The two alternatives outlined above are not intended to represent the extreme limits of a range of population change projections that will shape the future of Dade County.  They do represent plausible alternatives at the high end and the low end, and are presented for the purpose of illustrating the net effect of the Cuban inflow under different growth assumptions.

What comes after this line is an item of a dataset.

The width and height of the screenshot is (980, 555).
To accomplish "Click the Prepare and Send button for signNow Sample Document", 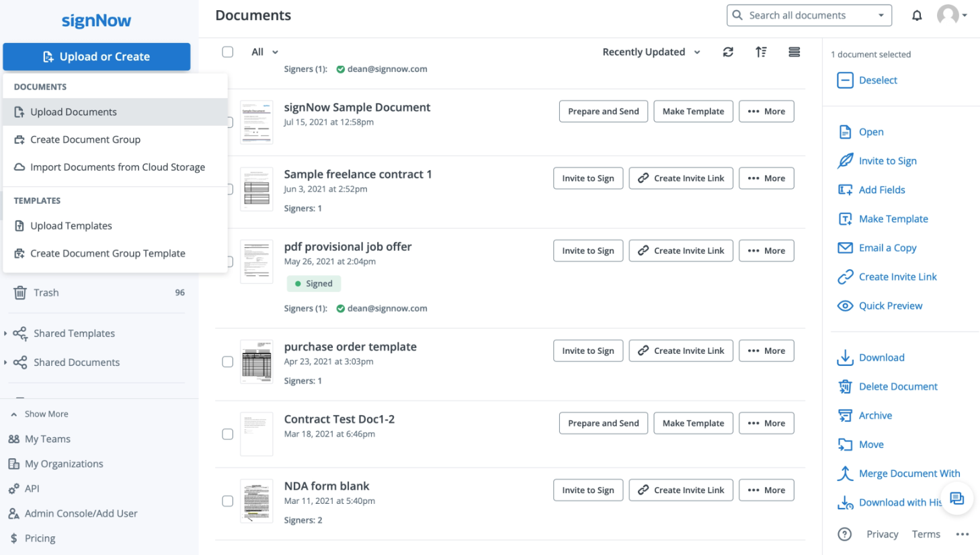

Table 9 takes the alternative projections presented in Tables 7 and 8, and shows the net effect of the different assumptions in terms of the percentage of the population that is of Cuban origin in 1990.  The Cuban-origin population is the same in both Series, but the projected total population changes.  Under the Series I assumption (i.e., that the Cuban influx is a net addition to the projected growth), the Cuban-origin population amounts to about 32 percent of the projected 1990 population of 2,011,000. This 1990 population is about 132,000 higher than is now projected.  Under the Series II assumption (i.e., that the immigrant influx is the sole source of projected population growth), the Cuban-origin population amounts to about 34 percent of the projected 1990 population of 1,882,000.  This 1990 population is 3,000 higher than is now projected, and reaches this level despite the implied out migration of approximately 10,000 a year.

While the Cuban-origin population is the dominant Spanish-origin population group in Dade County, other Spanish-origin population groups constitute a substantial proportion of the total population.  Moreover, as pointed out in Table 4 above, this group grew faster than the Cuban-origin population in the Miami area in the 1970s.  If this group were to continue growing at a rate of about 9,000 a year (the average for the 1970s) they would constitute more than 250,000 persons by 1990, and would bring the total Spanish-origin population of Dade to about 900,000.  This implies that the Spanish origin population would enter then constitute between 45 percent (Series I) and 48 percent (Series II) of the total population.